Gauge Invariance beyond the Electric Dipole Approximation

TL;DR

This paper investigates the gauge invariance in laser-matter interactions beyond the electric dipole approximation, establishing equivalence between velocity and length gauges with higher-order expansions, aiding in more accurate nonperturbative simulations.

Contribution

It demonstrates the gauge equivalence of velocity and length gauges with higher-order multipole expansions, enabling consistent nonperturbative simulations beyond the electric dipole approximation.

Findings

Velocity and length gauges are mutually gauge-transformed with higher-order expansions.

The length gauge includes electric and magnetic multipole interactions up to specified orders.
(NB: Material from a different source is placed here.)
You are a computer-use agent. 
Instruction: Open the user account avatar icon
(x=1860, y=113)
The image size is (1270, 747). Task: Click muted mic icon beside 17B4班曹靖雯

This work facilitates the development of more accurate simulation methods beyond the electric dipole approximation.

Abstract

We study the gauge invariance of laser-matter interaction. The velocity gauge where the vector potential is expanded to the $n$-th order with respect to the spatial coordinate, and the length gauge where the electric and magnetic fields are expanded to the $n$-th and $(n-1)$-th orders, respectively, are mutually gauge-transformed, describing the physically equivalent situation. The latter includes up to the electric $2^{n+1}$-pole and magnetic $2^n$-pole interactions as well as two extra terms. The finding serves to develop consistent nonperturbative simulation methods beyond the electric dipole approximation.